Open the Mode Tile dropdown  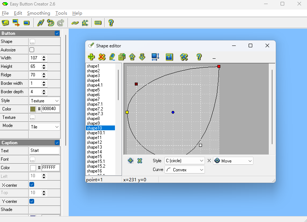coord(44,127)
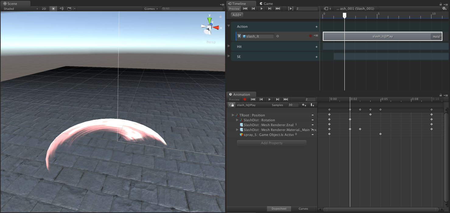Open the Add track menu in Timeline

(x=236, y=15)
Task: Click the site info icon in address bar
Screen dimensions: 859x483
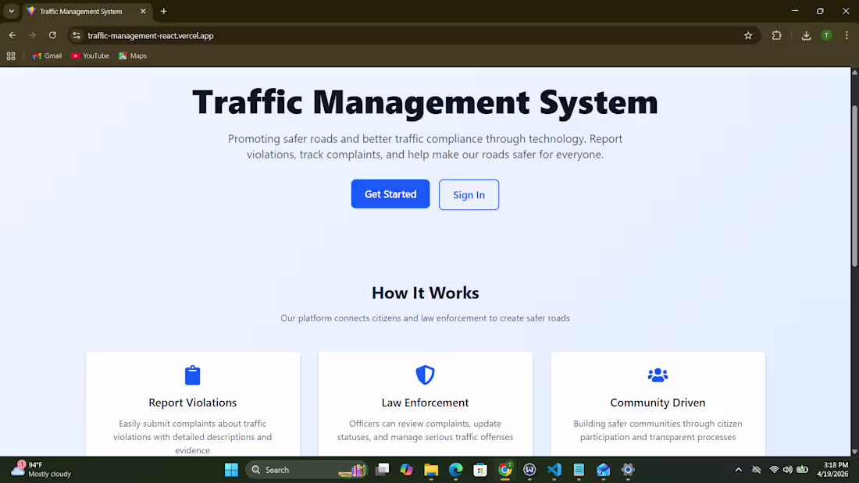Action: 77,35
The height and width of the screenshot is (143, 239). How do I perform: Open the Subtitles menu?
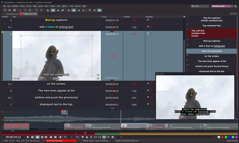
================
:: What the task requires ::
Take the line containing "Task: Click the site info icon in address bar" and every line after it to the end of the records, and restate them verbatim, with no pictures.

:: Completed exercise ::
Task: Click the site info icon in address bar
Screen dimensions: 859x483
Action: 77,35
The height and width of the screenshot is (143, 239). How do I perform: Open the Subtitles menu?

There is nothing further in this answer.